It may be cathartic to anonymously denounce a sexist pig who made you suffer, but what happens next if there are no real feminist spaces where women listen to each other, “where someone else’s words can shatter our myths and our preconceived ideas
Instagram closes the Fallarás account for a few hours where the testimony that caused Errejón’s resignation was published
I have borrowed the title of Virginie Despentes’ book to talk about Iñigo Errejón because sometimes fiction explains reality better than the most thoughtful analysis. If you have not read this novel published in 2023, it is about what happens after a young woman accuses, through her blog, an older writer (left-wing and addicted to certain substances) of sexual harassment, joining “the army.” from abused women who break their silence”, to those who have “broken the taboo” and believe that “shame must change sides”.
“The problem is my complaint joining thousands of other complaints, where there should be silence and oblivion. “My voice is a snowflake in the avalanche that crushes you.” This is how Despentes presents the protagonist, Zoé Katana, but if after this we expect an ode to the public reckonings of the era of MeToowe were wrong.
Despentes also gives voice to the “asshole”, Oscar, through his epistolary relationship with Rebecca, a 50-year-old actress, acidic, a little over the top, lover of sex and drugs, who both insults him and understands him. “This generation becomes distressed quickly. And she’s not ashamed to say it,” Rebecca says of young feminists as she responds to Oscar’s complaints: “Do you want to know what it’s like to be canceled? Talk to an actress my age.”
This book contains almost everything I think about this case. There are the men who “cite dead and buried feminists to say that it was better before. Because even feminism belongs to them.” There are young victims like Zoé, who under media pressure and current narratives run the risk of becoming caricatures or representations far from reality (“When you read what she publishes, she is a goddess of war and destruction. And when you see her In real life, she is an exhausted girl on the verge of falling apart.
There are the assholes, who are legion, for the most part more despicable and self-centered than aggressors, more imbeciles than criminals, to whom Despentes also gives the possibility of defending and redeeming themselves. There are the mature women, back from everything, who rejoice in the unexpected strength of the anger of young women but who know that all relationships are involved in power dynamics and that reality is always more complex than the meme.
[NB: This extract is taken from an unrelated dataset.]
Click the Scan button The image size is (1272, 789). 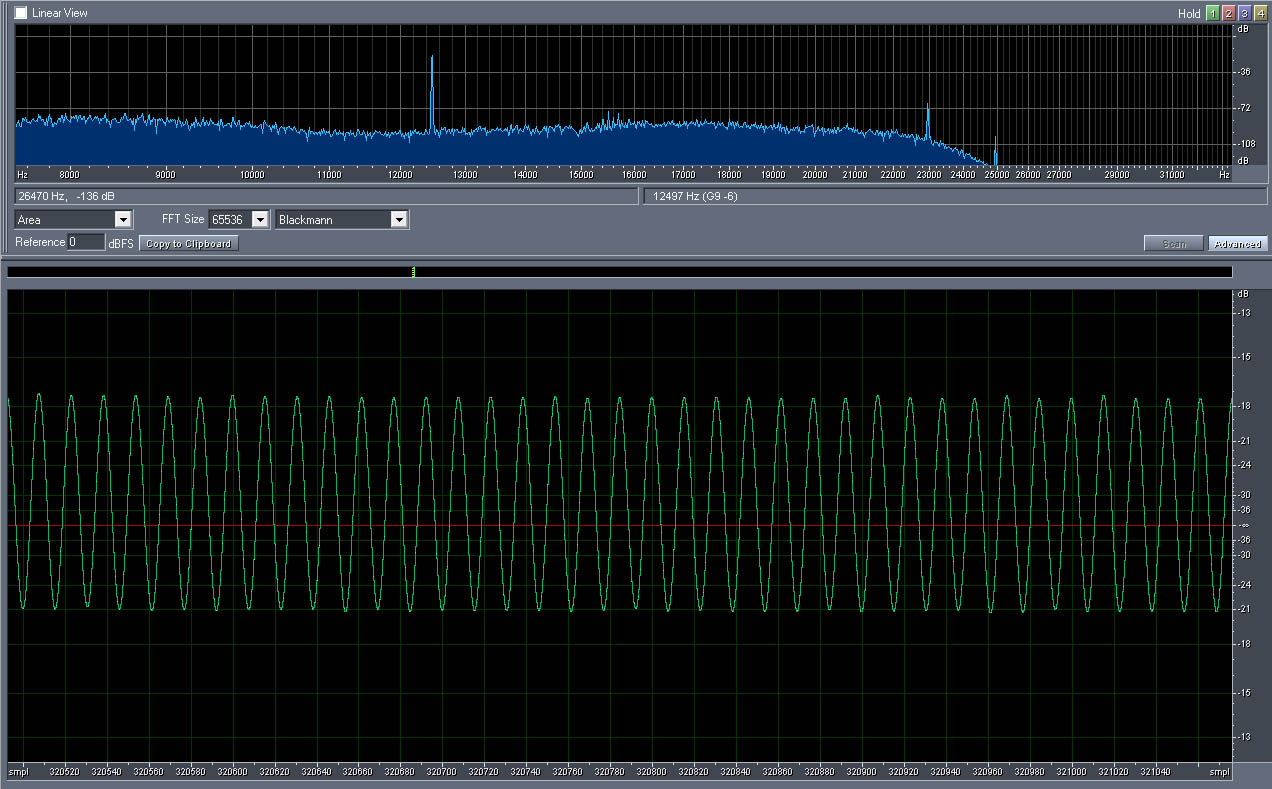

There are public forums for anonymous complaints as places, to say the least, imperfect to begin to recover from abuse or aggression.
It may be cathartic to anonymously denounce a sexist pig who made you suffer, but what happens next if there are no real feminist spaces where women listen to each other, “where someone else’s words can shatter our myths and our preconceived ideas. and in Dear cocoon There is also guilt, moralism, the lack of sexual education of young people, the relationship between desire and domination, opportunism, revenge and cruelty towards each other.
Reality, and people, have many layers, and it is not always easy to get to the heart of the matter, to what is truly important. Machismo is transversal, it does not understand class, sex and ideology, patriarchy prevents even male emancipation and, as Despentes points out, even women carry an imbecile man inside. Feminism helps make this imbecile visible, in a painful way, before others and before ourselves. The ultimate objective of this feminism is to help build a better, fairer, more livable world for them and also for them.